As it happens, I am walking the Camino with a friend and colleague from the Anglican Board of Mission in Australia.  We’ve travelled together in our professional capacity many times.  As a result, we have developed an easy rapport that permits us each to walk in silence for hours on end and then to unwind over a couple of beers at the end of the day commiserating and sharing observations on the walk and some of the quirks of our fellow pilgrims as we plan for the next day.

I am deeply ambivalent about social media.  However, it is permitting me to share this experience with people who have known me for my entire life.  From my family to friends from all chapters of my life, acquaintances, and colleagues across The Episcopal Church.

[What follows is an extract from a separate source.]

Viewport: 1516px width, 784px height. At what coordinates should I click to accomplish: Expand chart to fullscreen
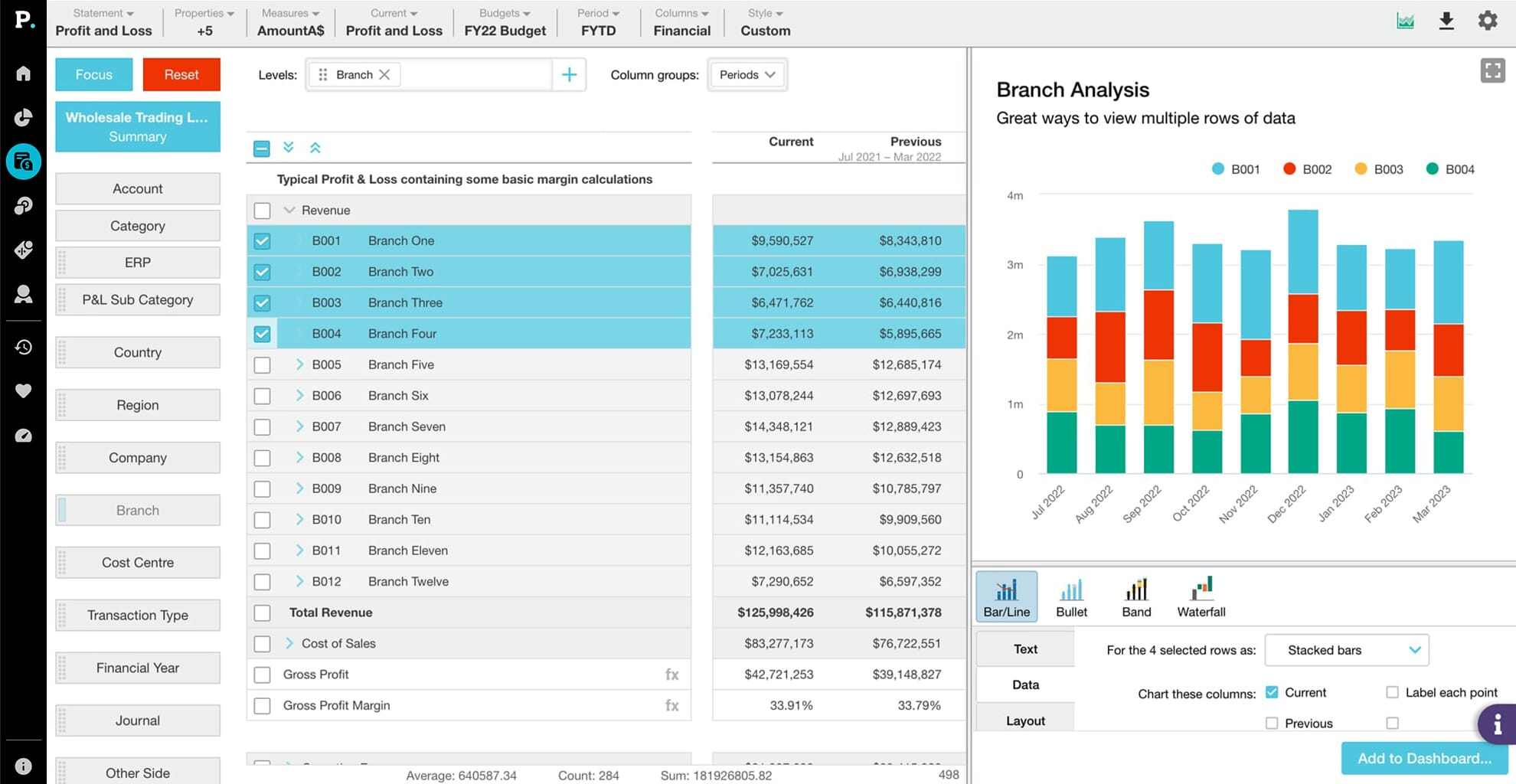pos(1492,71)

My closest friend from high school likes almost every one of my posts.  It’s a small thing, and I’m surprised by how touched I am that he’s even watching.  Another friend, who I have known since we were students in China together 40 years ago, almost never fails to offer encouraging words.  Those are just small examples of the connections too numerous to count sustaining me through InstagramFacebookTwitter, and LinkedIn.  Keep those likes coming!  I do see them and they encourage me.

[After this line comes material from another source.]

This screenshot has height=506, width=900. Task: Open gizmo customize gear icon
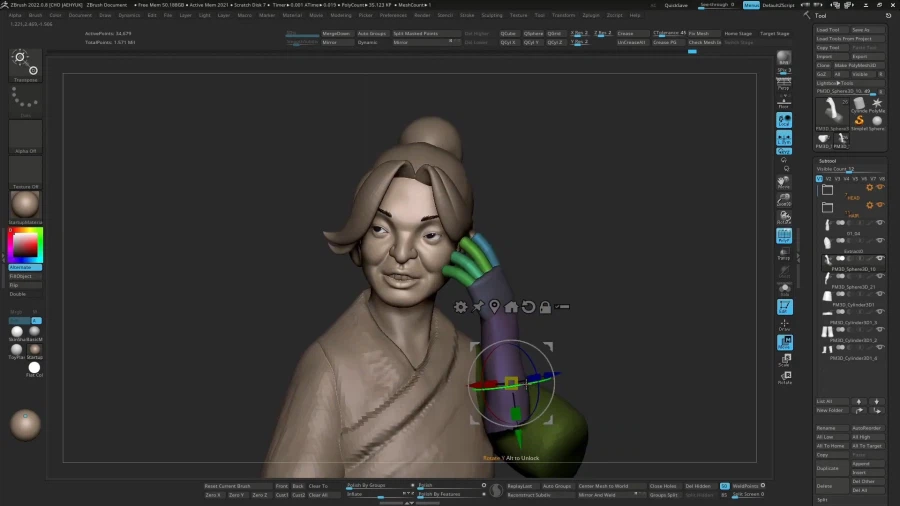(460, 307)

I don’t think of myself as a particularly social person. I’m a bit of a loner and keep myself to myself.  Some of that is just my nature.  Some of it comes from feeling safest and happiest with clear and healthy relationship boundaries.  At the same time, it can sometimes leave me with a pervasive and underlying sense of aloneness. 

This summer my wife and I went to the Shaw Festival in Canada and saw Branden Jacobs-Jenkins’ play, Everybody.  We liked it so much we saw it twice.  In the final scene where “Everybody” is led to their death, the only thing that goes with them is love—nothing else in life abides.  I was moved to tears each time we saw the play.

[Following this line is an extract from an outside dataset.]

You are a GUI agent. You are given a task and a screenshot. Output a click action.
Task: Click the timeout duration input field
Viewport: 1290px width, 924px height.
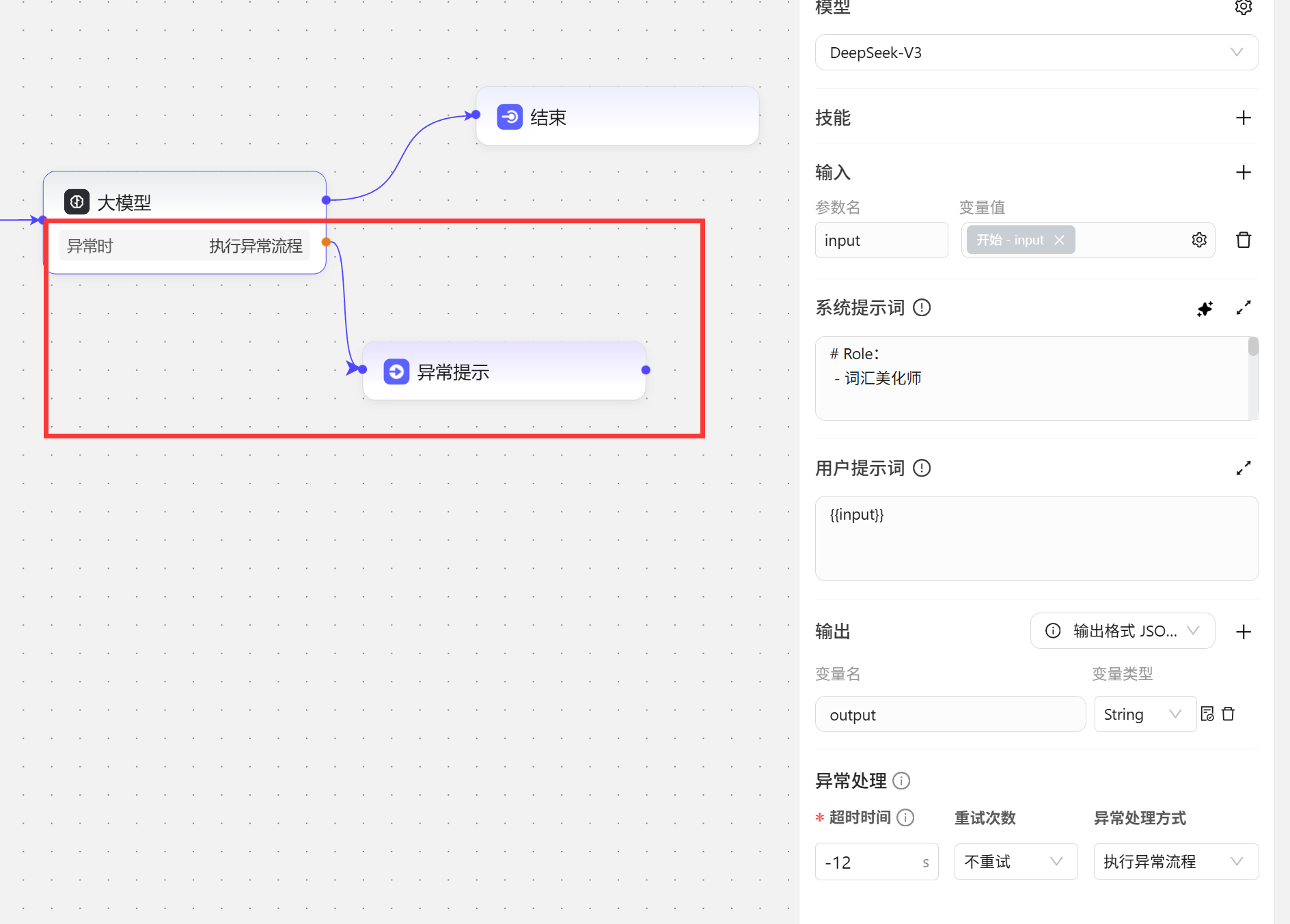coord(868,863)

Now, as I enter what is likely the final third of this life on earth, I am realizing that despite the aloneness that I experience on a superficial level day-to-day, I have deep and lasting friendships from all chapters of my life so far.  All any one of us will have at the end of our lives is the love of those friendships.  What a gift. 

I need to pay more attention to those relationships. It is through them (as Christopher Idle writes in his hymn about the Three Magi’s pilgrimage) that one is known.

Thank you to everyone who has generously supported my walk with a gift to Episcopal Relief & Development.  If you haven’t yet done so and would like to make a donation, you can do so by clicking “Support my Journey!”

progress bars for fundraising (63,614/75k) and walking (210.3/500 mi)

Published by Rob Radtke

President & CEO, Episcopal Relief & Development, husband, father, friend, traveler, reader, New Yorker.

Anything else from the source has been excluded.